To enable frequency changes from within a VM, the VM forwards a
librte_power
request over the virtio-serial
channel to the host. Each
request contains the vCPU and power command (scale up/down/min/max). The
API for the host librte_power
and guest librte_power
is consistent
across environments, with the selection of VM or host implementation
determined automatically at runtime based on the environment. On
receiving a request, the host translates the vCPU to a pCPU using the
libvirt API before forwarding it to the host librte_power
.
In addition to the ability to send power management requests to the host, a VM can send a power management policy to the host. In some cases, using a power management policy is a preferred option because it can eliminate possible latency issues that can occur when sending power management requests. Once the VM sends the policy to the host, the VM no longer needs to worry about power management, because the host now manages the power for the VM based on the policy. The policy can specify power behavior that is based on incoming traffic rates or time-of-day power adjustment (busy/quiet hour power adjustment for example). See Command Line Options Available When Sending a Policy to the Host for more information.
One method of power management is to sense how busy a core is when
processing packets and adjusting power accordingly. One technique for
doing this is to monitor the ratio of the branch miss to branch hits
counters and scale the core power accordingly. This technique is based
on the premise that when a core is not processing packets, the ratio of
branch misses to branch hits is very low, but when the core is
processing packets, it is measurably higher. The implementation of this
capability is as a policy of type BRANCH_RATIO
.
See Command Line Options Available When Sending a Policy to the Host for more information on using the
BRANCH_RATIO policy option.
A JSON interface enables the specification of power management requests and policies in JSON format. The JSON interfaces provide a more convenient and more easily interpreted interface for the specification of requests and policies. See JSON Interface for Power Management Requests and Policies for more information.
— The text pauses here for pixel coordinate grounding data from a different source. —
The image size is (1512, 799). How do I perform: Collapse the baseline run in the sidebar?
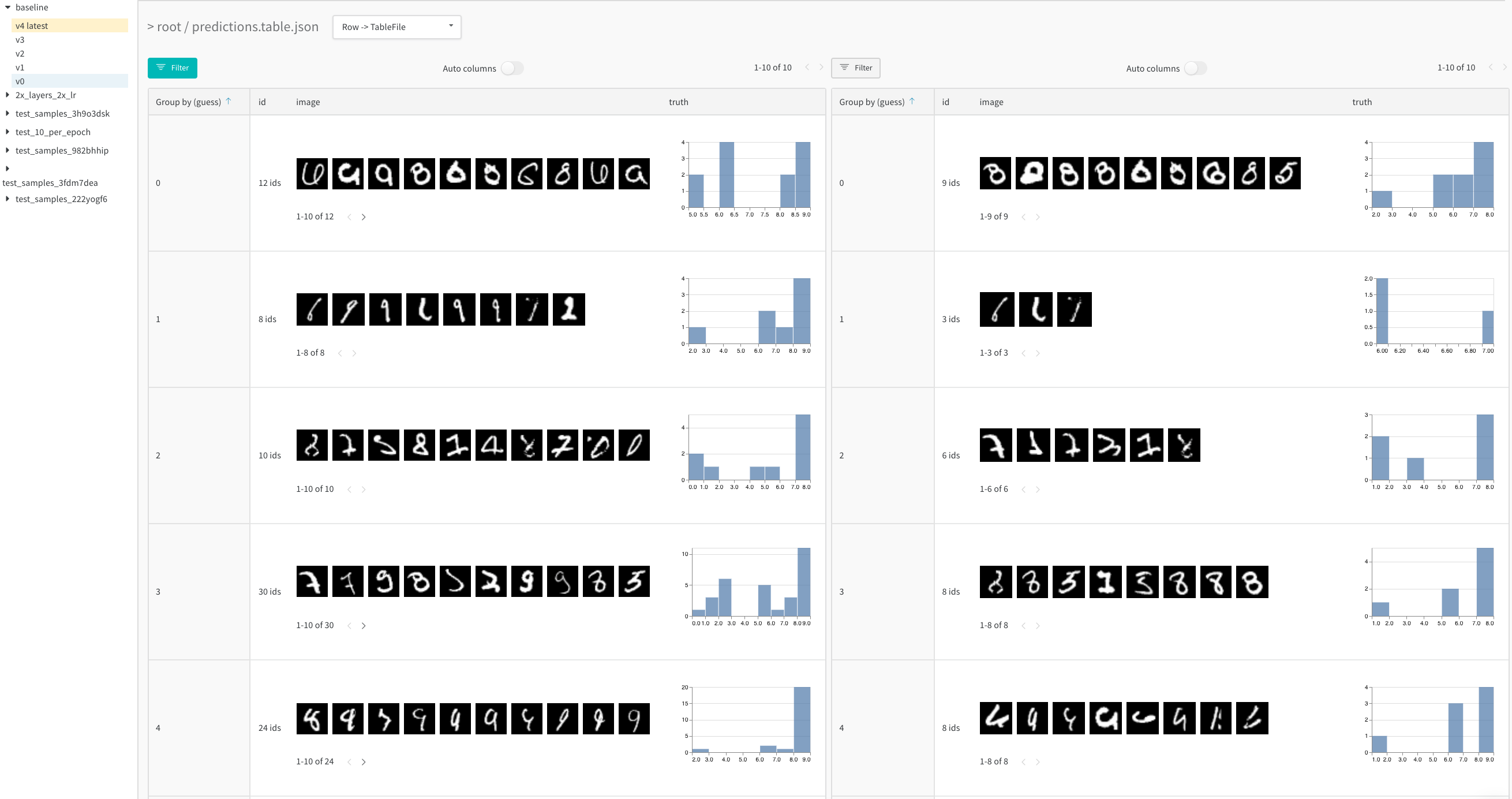6,7
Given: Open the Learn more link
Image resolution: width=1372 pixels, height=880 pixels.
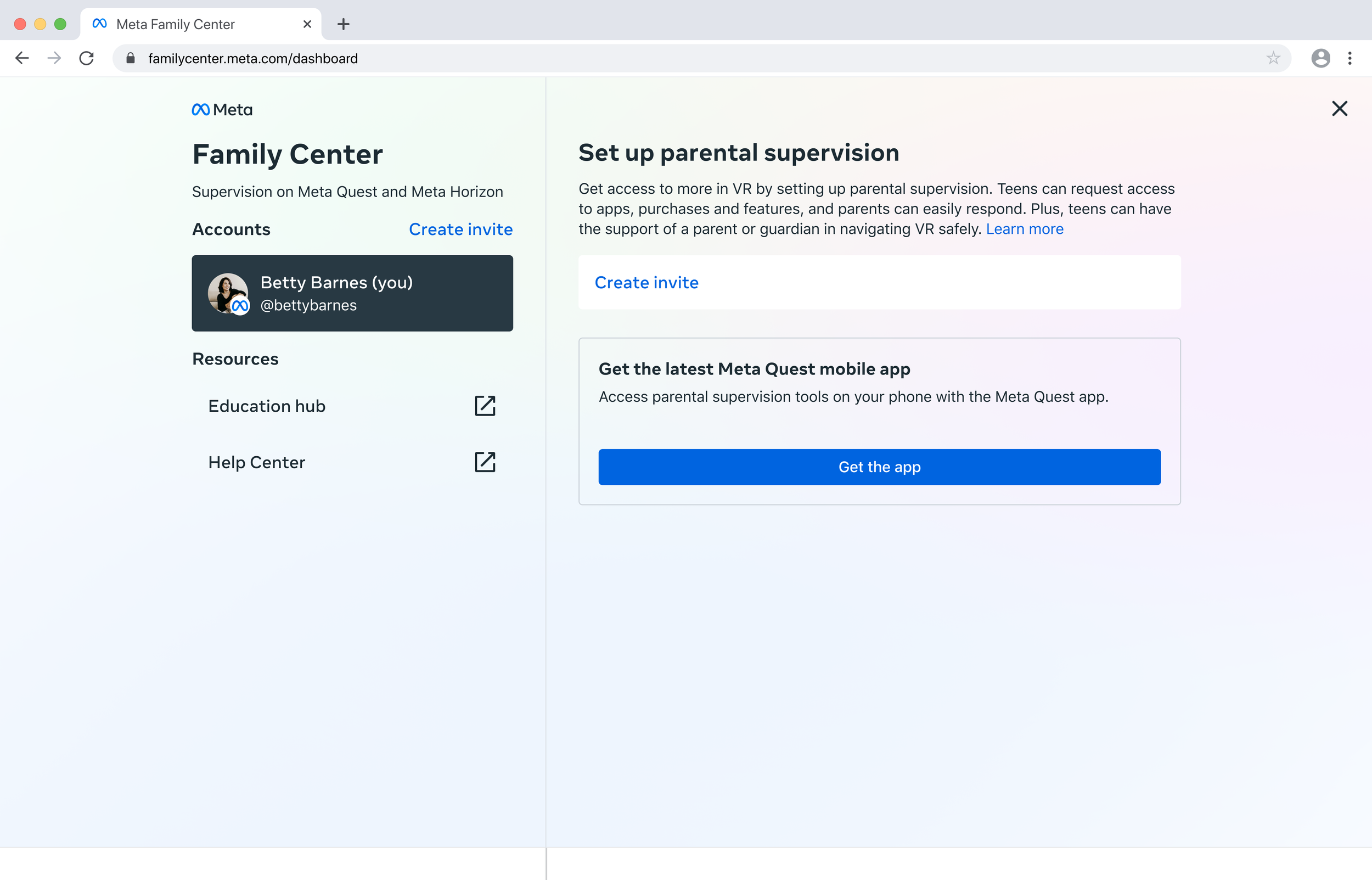Looking at the screenshot, I should 1025,228.
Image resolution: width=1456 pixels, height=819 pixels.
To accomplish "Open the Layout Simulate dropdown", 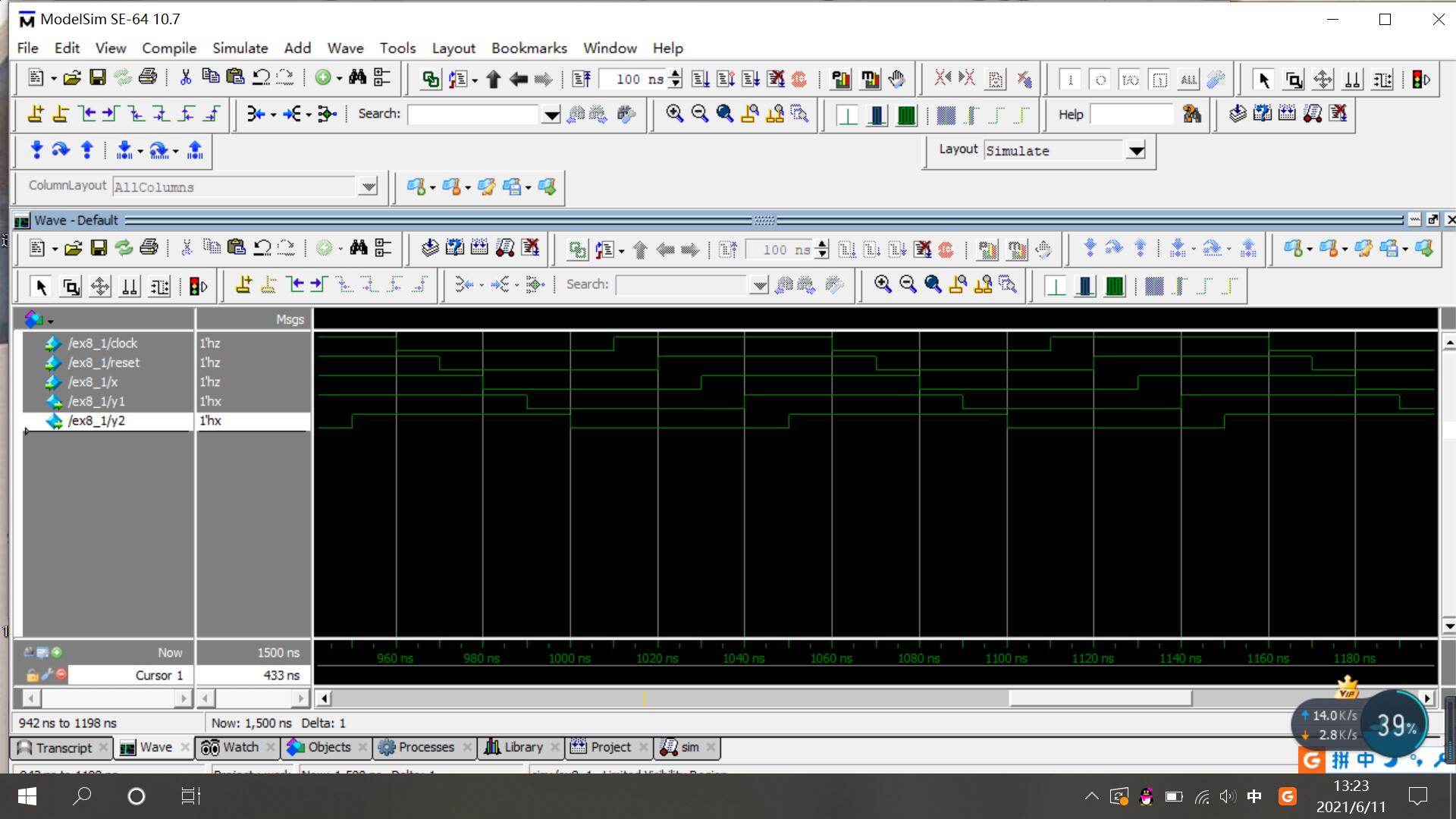I will coord(1135,151).
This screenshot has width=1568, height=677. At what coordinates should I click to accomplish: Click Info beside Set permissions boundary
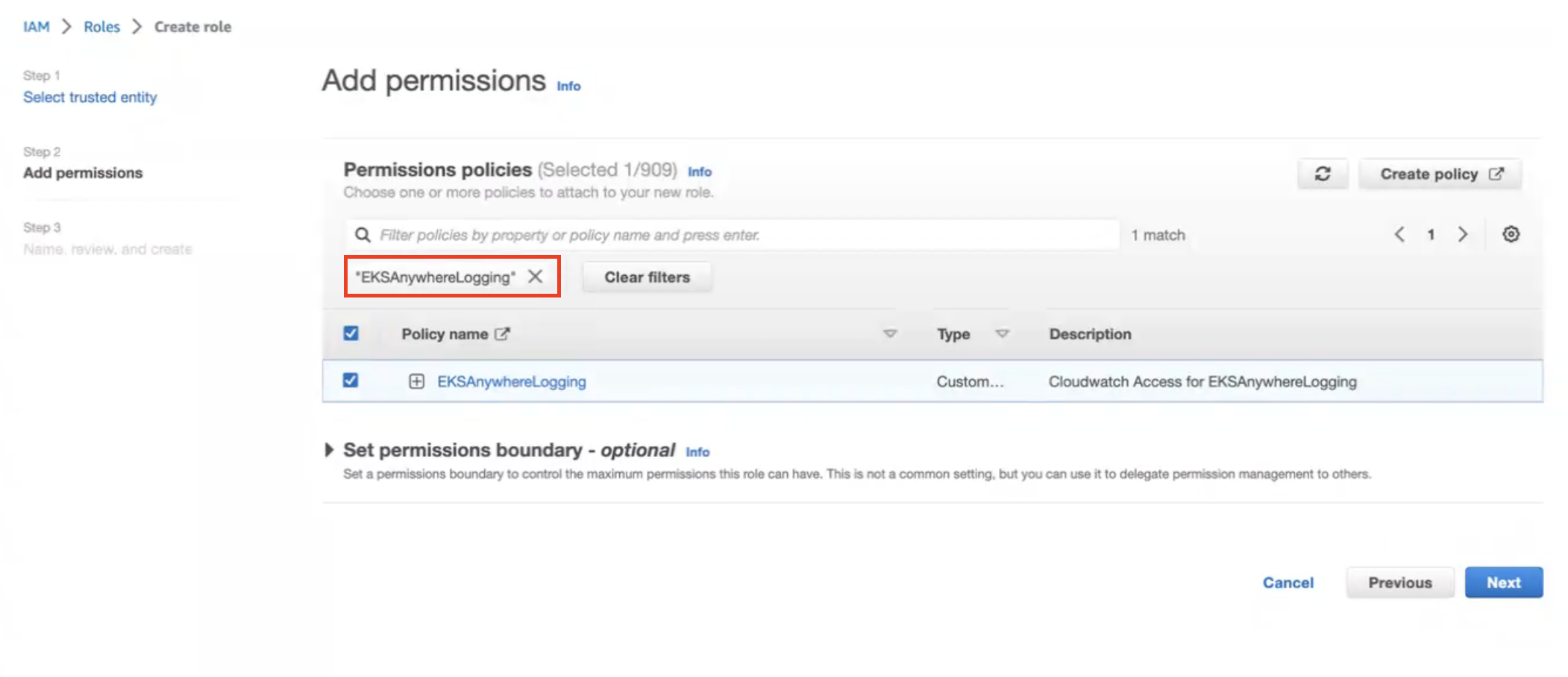click(698, 452)
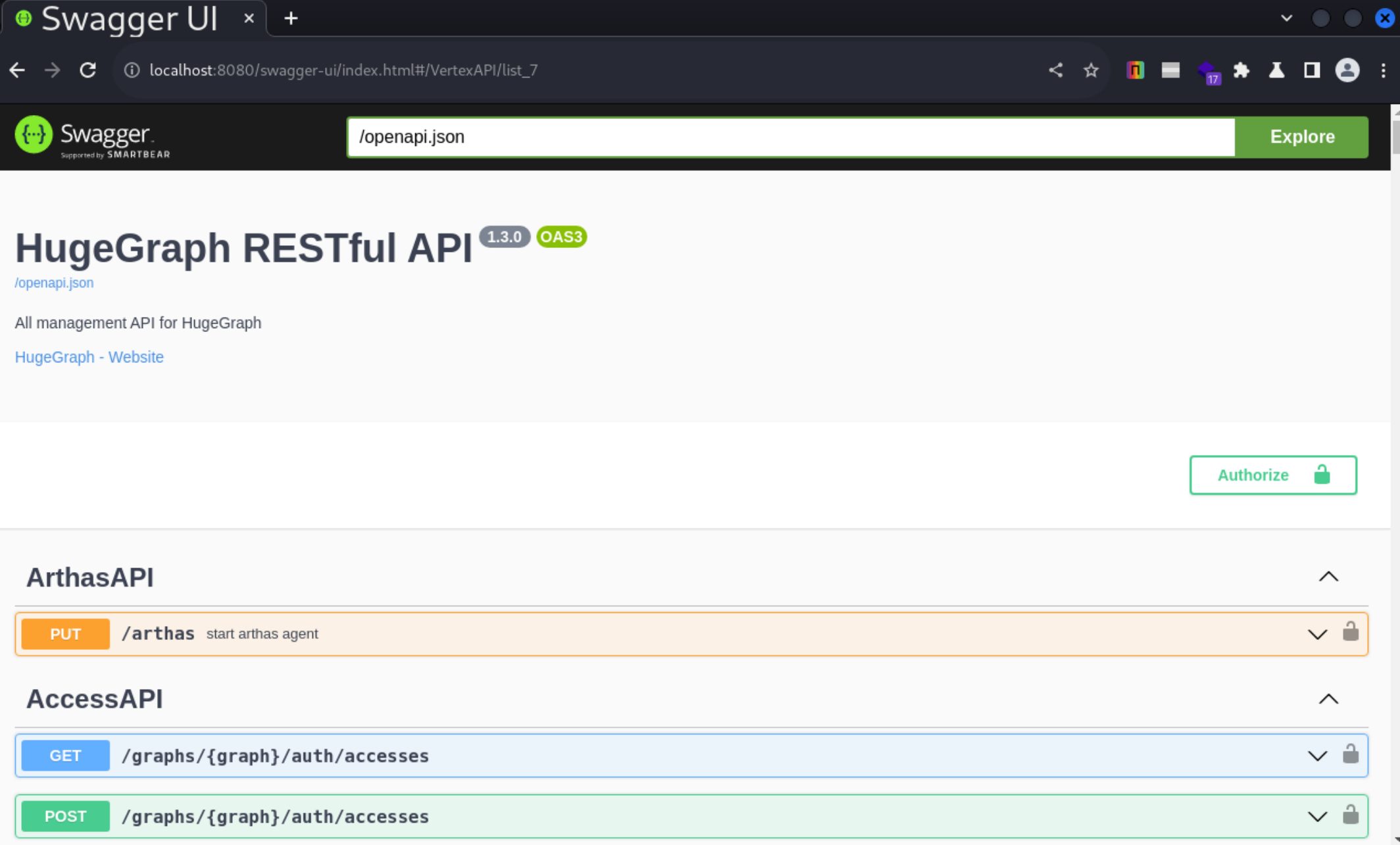
Task: Click the Authorize button
Action: (1272, 475)
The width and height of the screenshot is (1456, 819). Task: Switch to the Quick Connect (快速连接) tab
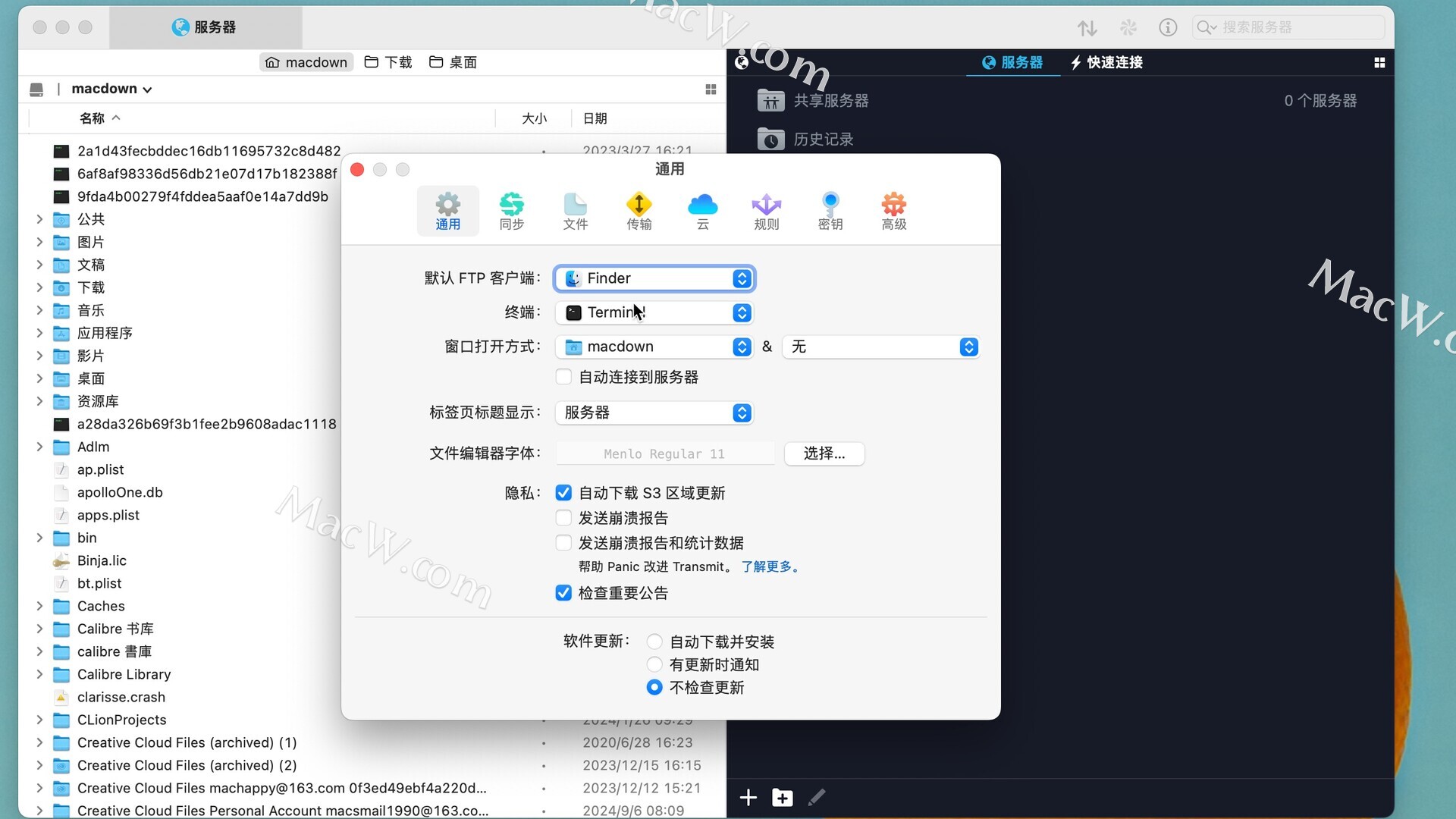[1106, 62]
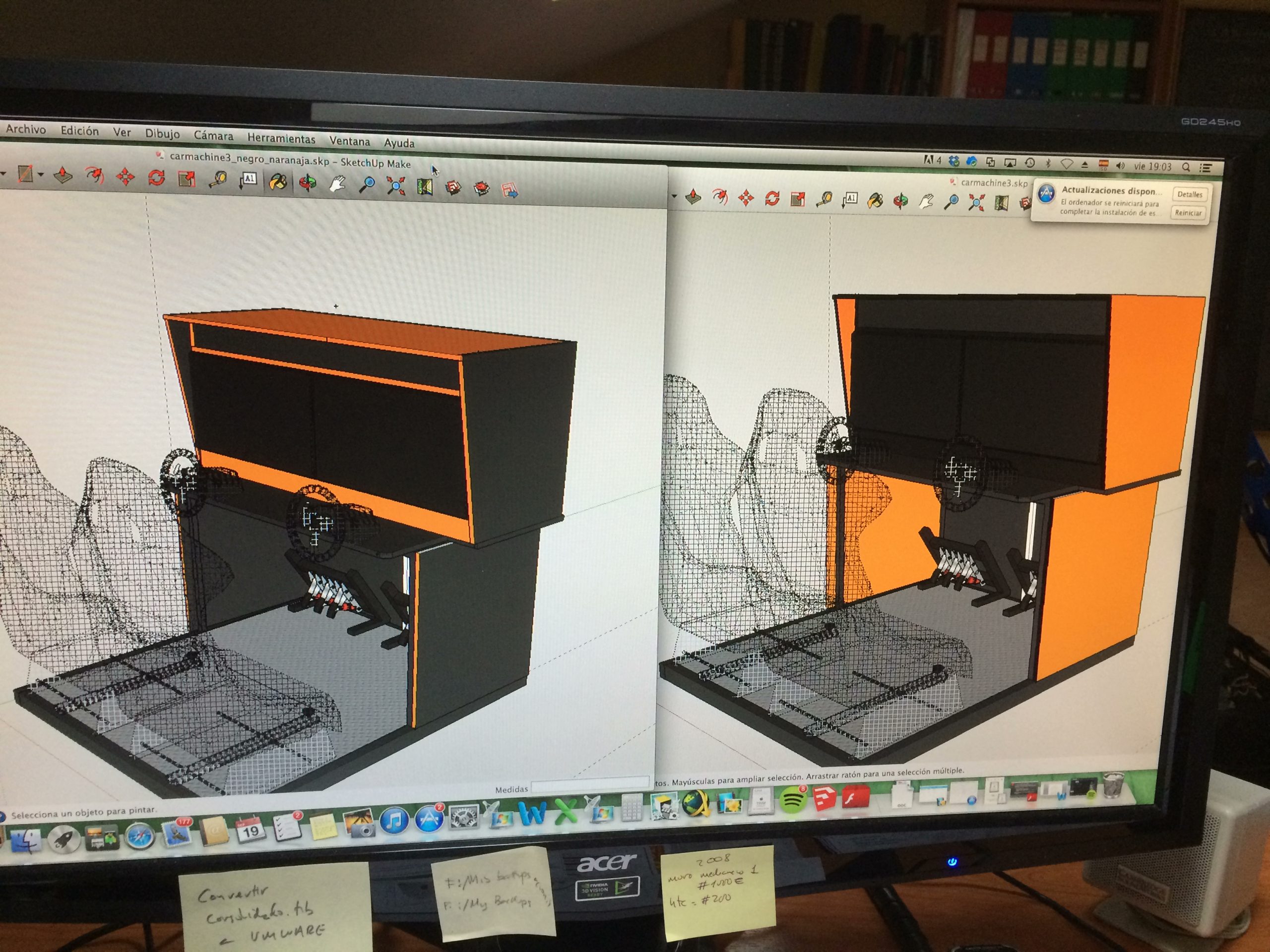Select the Scale tool in right window

click(798, 199)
43.1.1. Performance Considerations
While the Haswell microarchitecture allows for independent power control for each core, earlier microarchitectures do not offer such fine-grained control. When deploying on pre-Haswell platforms, greater care must be taken when selecting which cores are assigned to a VM, for example, a core does not scale down in frequency until all of its siblings are similarly scaled down.
43.2. Configuration
43.2.1. BIOS
To use the power management features of the DPDK, you must enable
Enhanced Intel SpeedStep® Technology in the platform BIOS. Otherwise,
the sys
file folder /sys/devices/system/cpu/cpu0/cpufreq
does not
exist, and you cannot use CPU frequency-based power management. Refer to the
relevant BIOS documentation to determine how to access these settings.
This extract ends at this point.